Monday Morning Musings

Posted on March 11, 2019 under Monday Morning Musings with 3 comments

 

Living and dying.

I’m spending a lot of time lately at a local nursing home doing music. Some people think that I’m just scouting out a room when I reach an advanced age. I’m hoping that 67 doesn’t qualify as advanced!

I’m thrilled to have found something that keeps me engaged. A lot of retirees go into a deep funk when their work careers are over. They transition from being wanted and needed in the workplace to a life filled with free time. Some people have no trouble filling their hours with pursuits that they put on the back burner during their working lives. However, many others become sedentary and fill their days watching endless hours of television or surfing the net.

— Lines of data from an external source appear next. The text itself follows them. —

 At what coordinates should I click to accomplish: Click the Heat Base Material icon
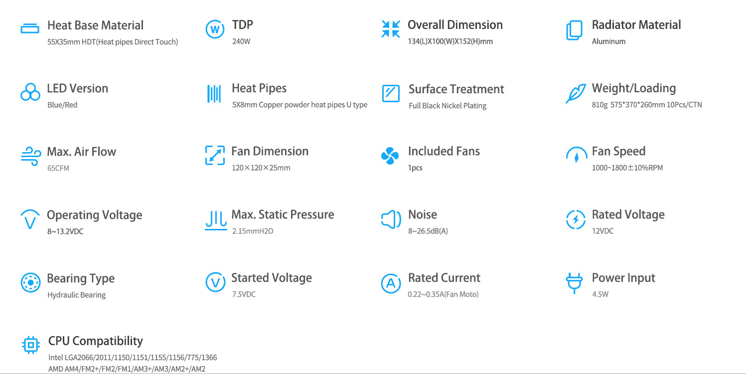(x=30, y=28)
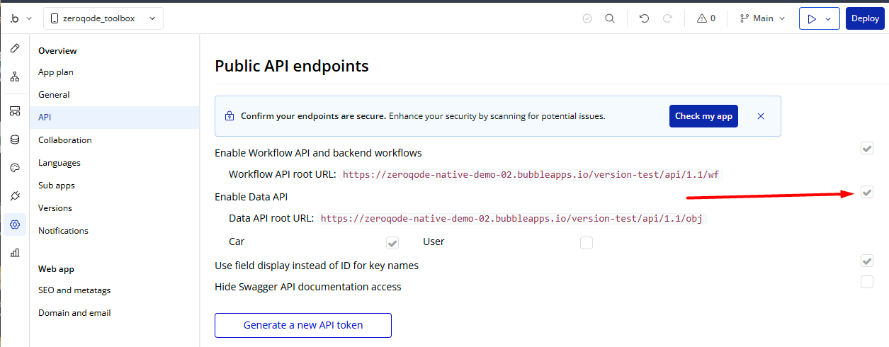Screen dimensions: 889x347
Task: Click Generate a new API token
Action: [x=303, y=325]
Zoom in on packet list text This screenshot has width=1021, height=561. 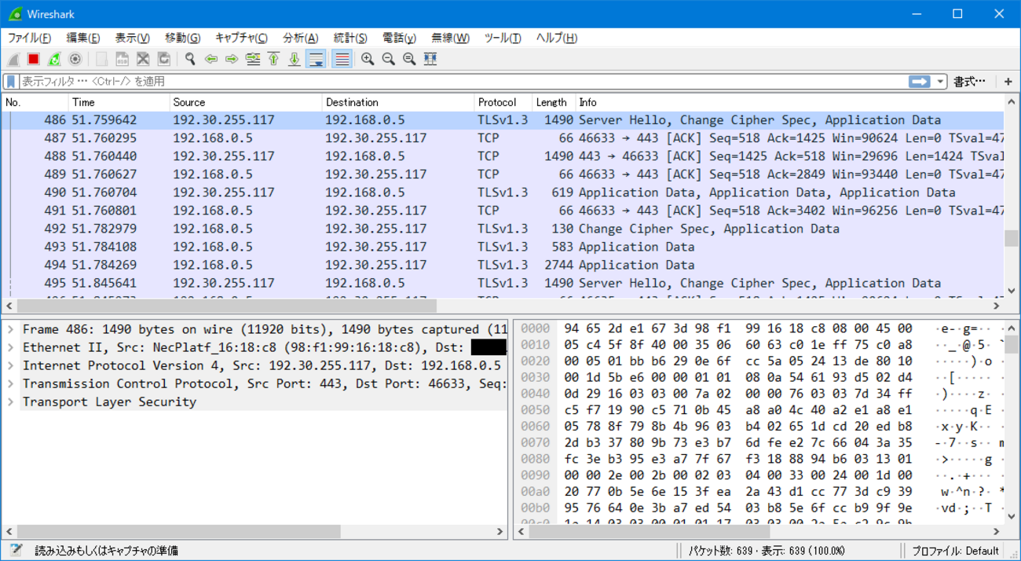coord(368,59)
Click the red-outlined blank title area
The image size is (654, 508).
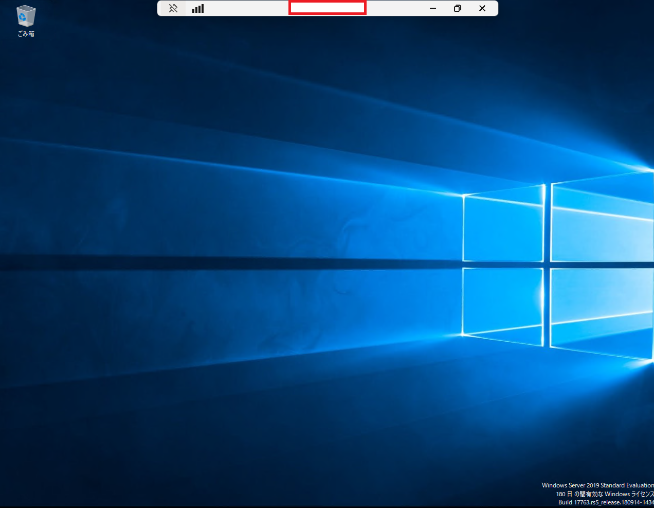tap(327, 8)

Living doesn’t just mean existing.

Dying is a little trickier. I’m not talking about sudden tragic deaths like the seven young Syrians who perished in a fire recently or a spate of deaths of young adults in my sphere in the past few years. These passings are incomprehensible and leave sadness in their wake for years to come.

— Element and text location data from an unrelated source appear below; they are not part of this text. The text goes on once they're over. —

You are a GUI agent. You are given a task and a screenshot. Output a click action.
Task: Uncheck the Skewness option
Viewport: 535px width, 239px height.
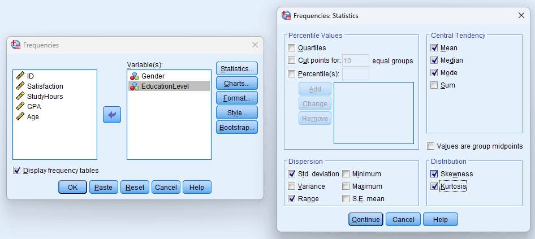pos(434,174)
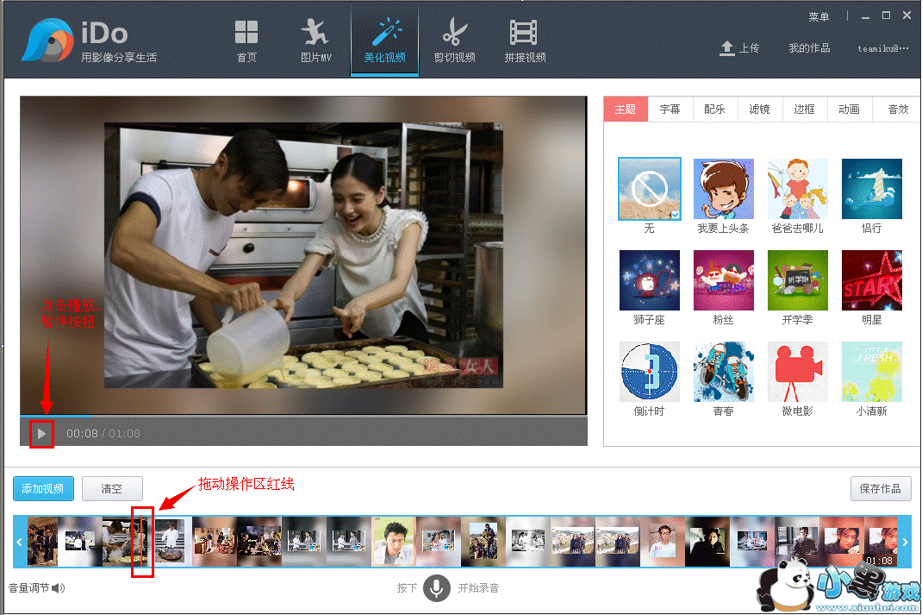Open the 首页 home icon
922x615 pixels.
tap(246, 34)
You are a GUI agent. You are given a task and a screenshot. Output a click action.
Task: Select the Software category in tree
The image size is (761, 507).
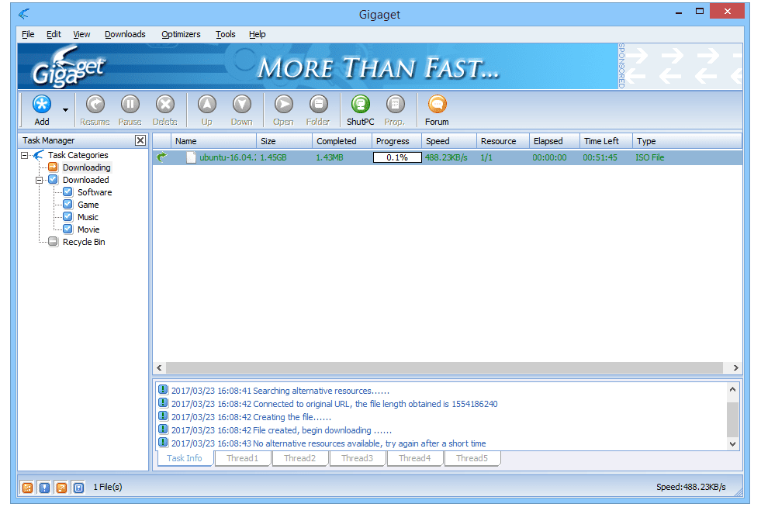coord(94,192)
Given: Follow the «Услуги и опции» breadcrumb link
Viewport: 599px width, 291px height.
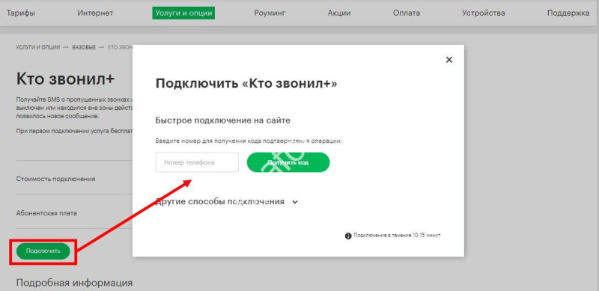Looking at the screenshot, I should click(38, 47).
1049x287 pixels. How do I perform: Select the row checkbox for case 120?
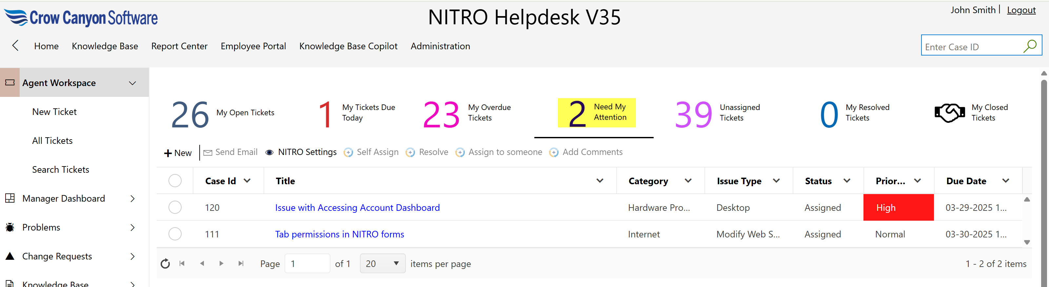[x=175, y=208]
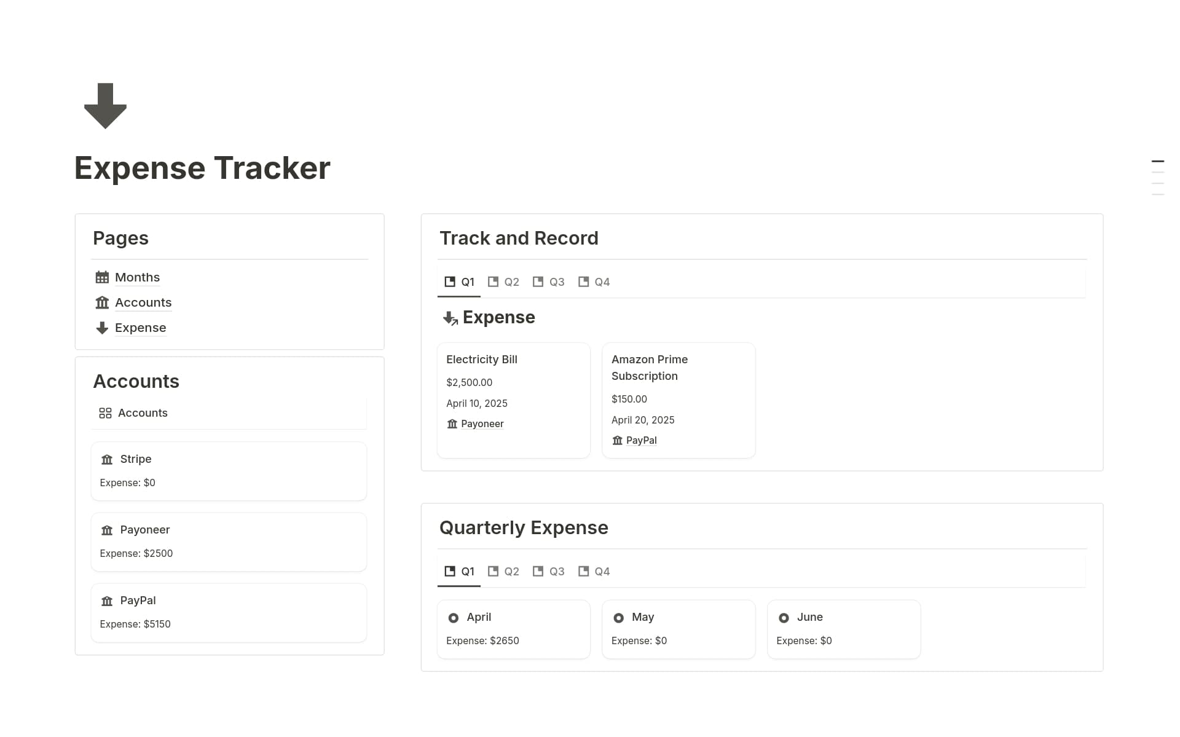Click the page icon on Quarterly Expense Q4 tab
Image resolution: width=1180 pixels, height=737 pixels.
click(583, 570)
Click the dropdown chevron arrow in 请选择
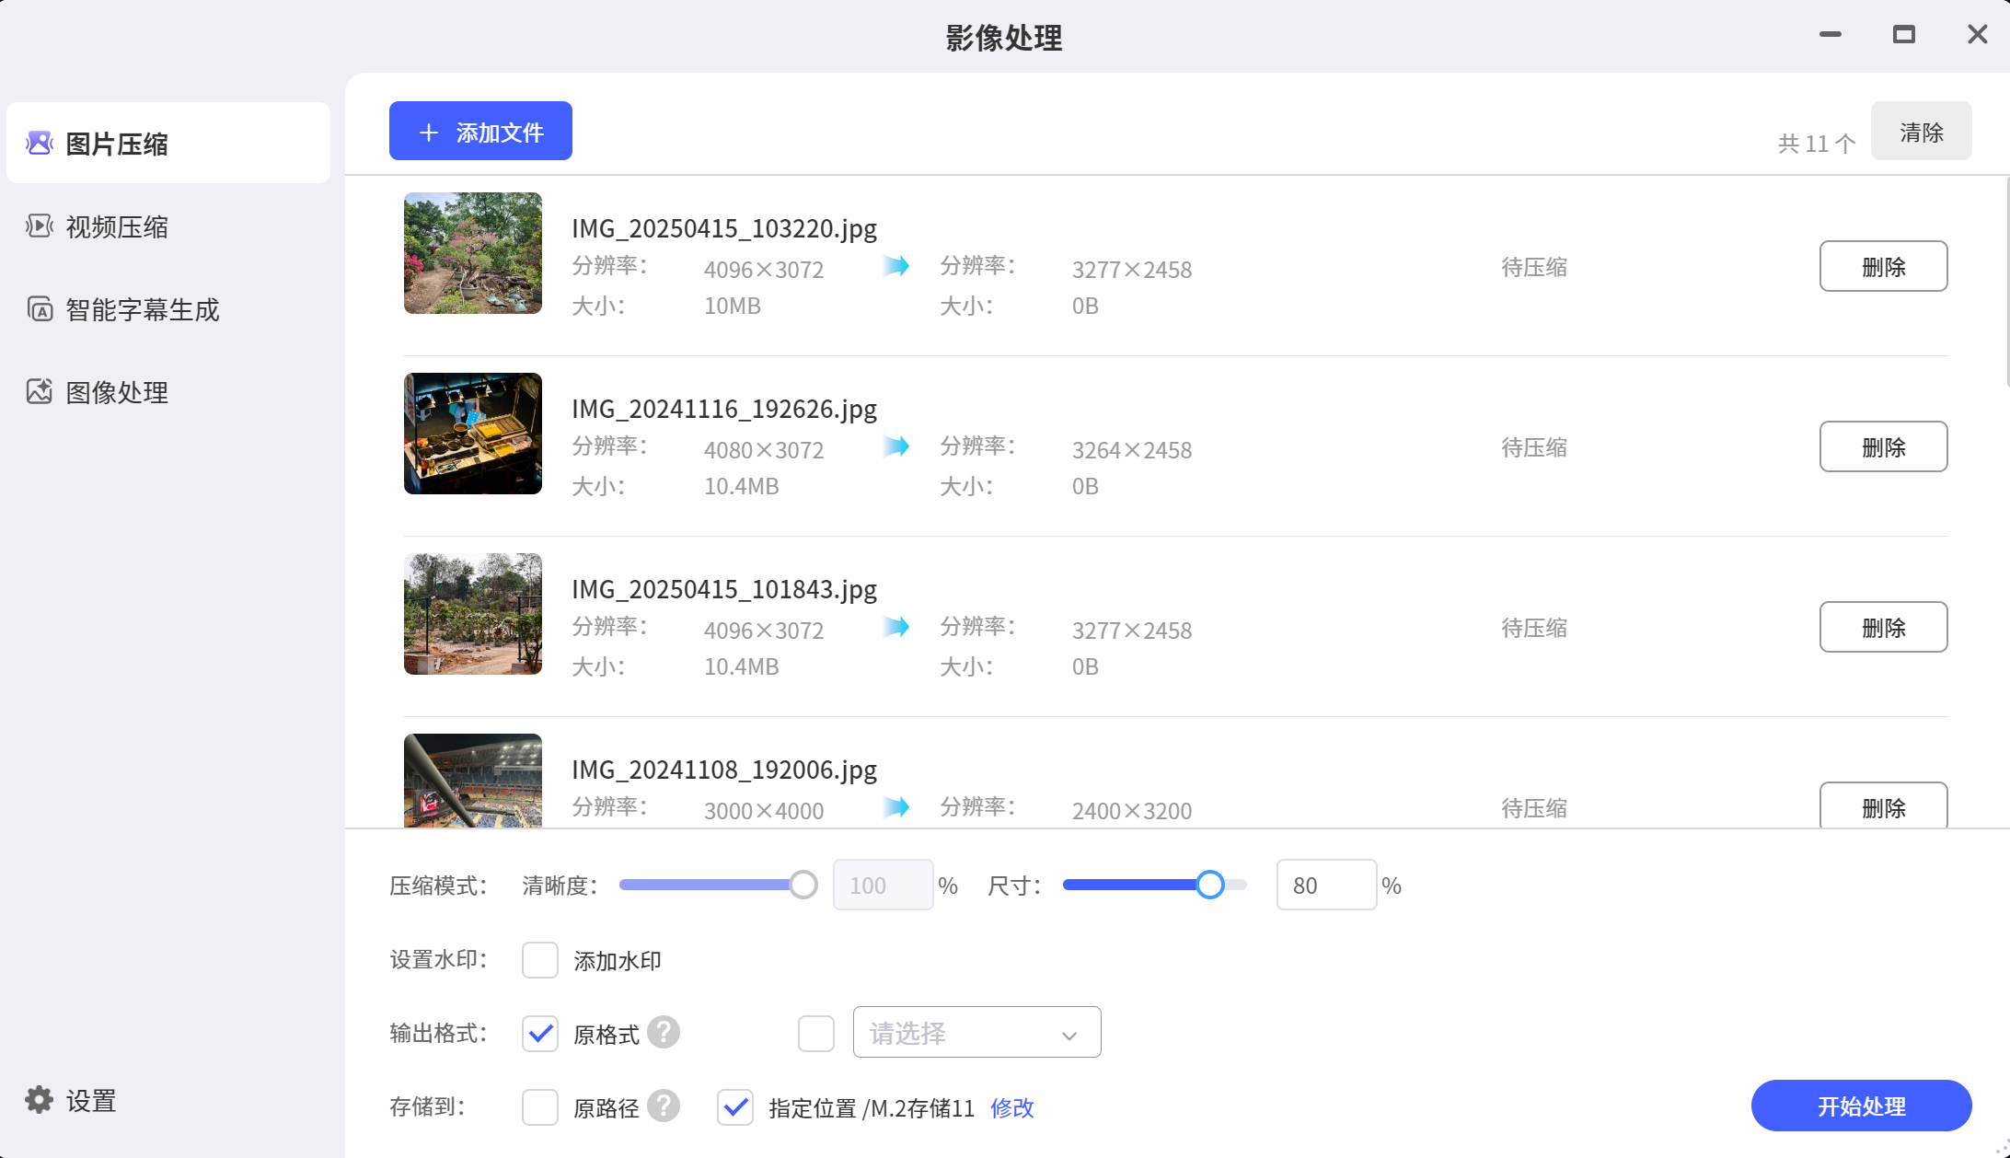Screen dimensions: 2010x1158 1069,1035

Nursing homes are interesting places. My guess is that most of the residents in any given nursing home wouldn’t have chosen an institution to spend their golden years. But many families have discovered that a time comes when their loved one cannot properly be taken care of at home.

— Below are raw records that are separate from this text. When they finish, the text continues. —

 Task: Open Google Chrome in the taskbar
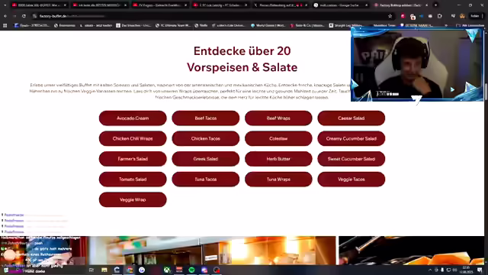[130, 270]
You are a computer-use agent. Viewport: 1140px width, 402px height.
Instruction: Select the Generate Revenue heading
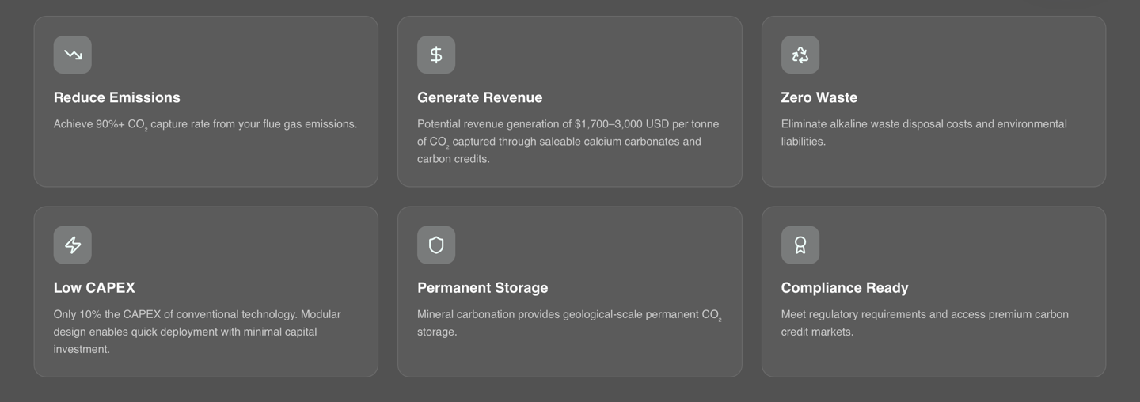pyautogui.click(x=480, y=97)
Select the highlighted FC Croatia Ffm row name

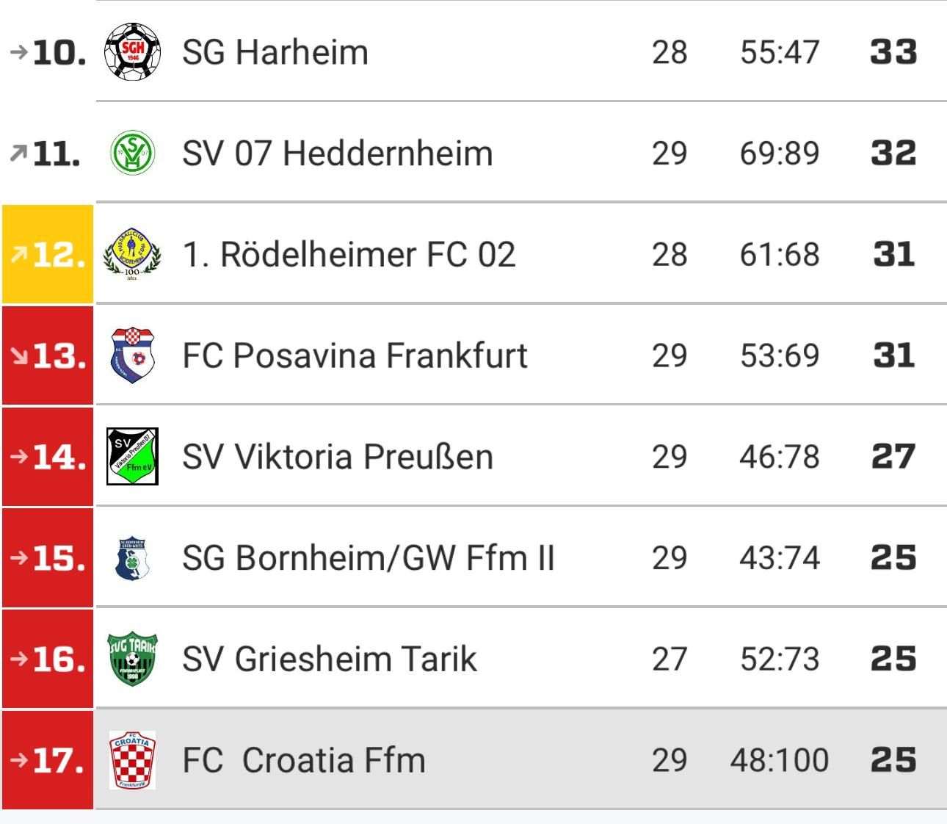(304, 760)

In my younger years, I thought a nursing home was a place to go and die but I have changed my tune during my many music sessions. Many elderly people have been robbed of their memory but not memories. They can still remember every word of a war era song. They can still put their fingers in warm soil and plant flowers. They can produce evocative pieces of art. The Tall and Small Café currently has an exhibit of paintings from the RK MacDonald Nursing home residents.

There’s still a lot of living going on.

And there’s dying.

Death awaits us all. I have opined on more than one occasion in this space about death and dying. I am no Elisabeth Kubler Ross. Lately I have had the privilege of sharing times with families whose loved ones are at the end of their earthly journey. There is no question that there is sadness but sprinkled among the tears is storytelling, laughter and music.

My preference would be to die in Las Vegas clutching the last loonie I own at the age of 99. But if I end up getting a bed in a nursing home and spend my final days there, I won’t be terribly disappointed. I know I will be surrounded by a competent and caring staff and hopefully family and friends who will take a few well pointed shots at me before I “slip the surly bonds of earth”.

“It’s only when we truly know and understand that we have a limited time on earth- and that we have no way of knowing when our time is up, we will then begin to live each day to the fullest, as if it was the only one we had.” Elisabeth Kubler Ross.